Stored records:
+ + +
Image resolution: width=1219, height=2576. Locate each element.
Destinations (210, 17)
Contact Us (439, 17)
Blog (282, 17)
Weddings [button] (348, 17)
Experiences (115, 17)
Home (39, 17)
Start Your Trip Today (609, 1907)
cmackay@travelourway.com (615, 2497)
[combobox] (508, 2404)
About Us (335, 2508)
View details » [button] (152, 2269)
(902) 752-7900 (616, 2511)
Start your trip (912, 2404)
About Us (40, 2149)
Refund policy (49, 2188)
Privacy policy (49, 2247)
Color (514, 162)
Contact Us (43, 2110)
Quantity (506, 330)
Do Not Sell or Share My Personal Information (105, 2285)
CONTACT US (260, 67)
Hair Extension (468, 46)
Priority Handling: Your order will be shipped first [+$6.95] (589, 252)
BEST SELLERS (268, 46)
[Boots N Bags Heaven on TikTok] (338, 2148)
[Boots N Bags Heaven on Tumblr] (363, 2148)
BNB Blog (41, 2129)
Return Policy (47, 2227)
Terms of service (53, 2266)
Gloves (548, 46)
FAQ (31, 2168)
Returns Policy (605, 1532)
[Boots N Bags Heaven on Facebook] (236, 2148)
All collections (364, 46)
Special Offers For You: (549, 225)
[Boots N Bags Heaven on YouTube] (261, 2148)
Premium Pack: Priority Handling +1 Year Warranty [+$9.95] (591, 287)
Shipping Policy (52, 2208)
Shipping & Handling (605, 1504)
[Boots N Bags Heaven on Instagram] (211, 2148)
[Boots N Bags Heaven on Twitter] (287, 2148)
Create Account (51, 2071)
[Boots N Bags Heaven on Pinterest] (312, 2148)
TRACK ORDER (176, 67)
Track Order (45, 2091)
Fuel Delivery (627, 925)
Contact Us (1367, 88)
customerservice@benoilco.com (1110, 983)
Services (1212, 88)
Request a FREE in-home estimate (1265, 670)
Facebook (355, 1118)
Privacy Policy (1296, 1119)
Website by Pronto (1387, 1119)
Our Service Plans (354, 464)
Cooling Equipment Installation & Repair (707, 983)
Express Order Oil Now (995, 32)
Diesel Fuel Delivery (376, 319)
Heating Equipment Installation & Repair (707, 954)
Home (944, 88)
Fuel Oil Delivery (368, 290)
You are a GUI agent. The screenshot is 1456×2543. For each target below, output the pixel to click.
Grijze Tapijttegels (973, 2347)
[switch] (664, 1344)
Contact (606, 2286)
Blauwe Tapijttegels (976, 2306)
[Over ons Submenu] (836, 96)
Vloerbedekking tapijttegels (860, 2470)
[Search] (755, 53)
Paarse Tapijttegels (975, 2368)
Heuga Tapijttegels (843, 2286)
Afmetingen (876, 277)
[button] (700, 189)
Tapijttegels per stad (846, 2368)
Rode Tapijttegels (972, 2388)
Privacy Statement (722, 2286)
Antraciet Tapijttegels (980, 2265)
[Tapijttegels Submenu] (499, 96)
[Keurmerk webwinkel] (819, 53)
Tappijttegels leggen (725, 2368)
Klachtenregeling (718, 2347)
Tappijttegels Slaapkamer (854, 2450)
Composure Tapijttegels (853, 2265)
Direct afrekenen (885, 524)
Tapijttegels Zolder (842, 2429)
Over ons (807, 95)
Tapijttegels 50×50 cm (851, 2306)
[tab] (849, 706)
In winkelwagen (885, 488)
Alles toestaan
+ + +
### ACTIVITY
For each record above, write it out again exactly.

### EXERCISE RESPONSE
Image resolution: width=1219, height=2576. Locate each element.
Destinations (210, 17)
Contact Us (439, 17)
Blog (282, 17)
Weddings [button] (348, 17)
Experiences (115, 17)
Home (39, 17)
Start Your Trip Today (609, 1907)
cmackay@travelourway.com (615, 2497)
[combobox] (508, 2404)
About Us (335, 2508)
View details » [button] (152, 2269)
(902) 752-7900 (616, 2511)
Start your trip (912, 2404)
About Us (40, 2149)
Refund policy (49, 2188)
Privacy policy (49, 2247)
Color (514, 162)
Contact Us (43, 2110)
Quantity (506, 330)
Do Not Sell or Share My Personal Information (105, 2285)
CONTACT US (260, 67)
Hair Extension (468, 46)
Priority Handling: Your order will be shipped first [+$6.95] (589, 252)
BEST SELLERS (268, 46)
[Boots N Bags Heaven on TikTok] (338, 2148)
[Boots N Bags Heaven on Tumblr] (363, 2148)
BNB Blog (41, 2129)
Return Policy (47, 2227)
Terms of service (53, 2266)
Gloves (548, 46)
FAQ (31, 2168)
Returns Policy (605, 1532)
[Boots N Bags Heaven on Facebook] (236, 2148)
All collections (364, 46)
Special Offers For You: (549, 225)
[Boots N Bags Heaven on YouTube] (261, 2148)
Premium Pack: Priority Handling +1 Year Warranty [+$9.95] (591, 287)
Shipping Policy (52, 2208)
Shipping & Handling (605, 1504)
[Boots N Bags Heaven on Instagram] (211, 2148)
[Boots N Bags Heaven on Twitter] (287, 2148)
Create Account (51, 2071)
[Boots N Bags Heaven on Pinterest] (312, 2148)
TRACK ORDER (176, 67)
Track Order (45, 2091)
Fuel Delivery (627, 925)
Contact Us (1367, 88)
customerservice@benoilco.com (1110, 983)
Services (1212, 88)
Request a FREE in-home estimate (1265, 670)
Facebook (355, 1118)
Privacy Policy (1296, 1119)
Website by Pronto (1387, 1119)
Our Service Plans (354, 464)
Cooling Equipment Installation & Repair (707, 983)
Express Order Oil Now (995, 32)
Diesel Fuel Delivery (376, 319)
Heating Equipment Installation & Repair (707, 954)
Home (944, 88)
Fuel Oil Delivery (368, 290)
You are a GUI agent. The screenshot is 1456×2543. For each target below, output the pixel to click.
Grijze Tapijttegels (973, 2347)
[switch] (664, 1344)
Contact (606, 2286)
Blauwe Tapijttegels (976, 2306)
[Over ons Submenu] (836, 96)
Vloerbedekking tapijttegels (860, 2470)
[Search] (755, 53)
Paarse Tapijttegels (975, 2368)
Heuga Tapijttegels (843, 2286)
Afmetingen (876, 277)
[button] (700, 189)
Tapijttegels per stad (846, 2368)
Rode Tapijttegels (972, 2388)
Privacy Statement (722, 2286)
Antraciet Tapijttegels (980, 2265)
[Tapijttegels Submenu] (499, 96)
[Keurmerk webwinkel] (819, 53)
Tappijttegels leggen (725, 2368)
Klachtenregeling (718, 2347)
Tappijttegels Slaapkamer (854, 2450)
Composure Tapijttegels (853, 2265)
Direct afrekenen (885, 524)
Tapijttegels Zolder (842, 2429)
Over ons (807, 95)
Tapijttegels 50×50 cm (851, 2306)
[tab] (849, 706)
In winkelwagen (885, 488)
Alles toestaan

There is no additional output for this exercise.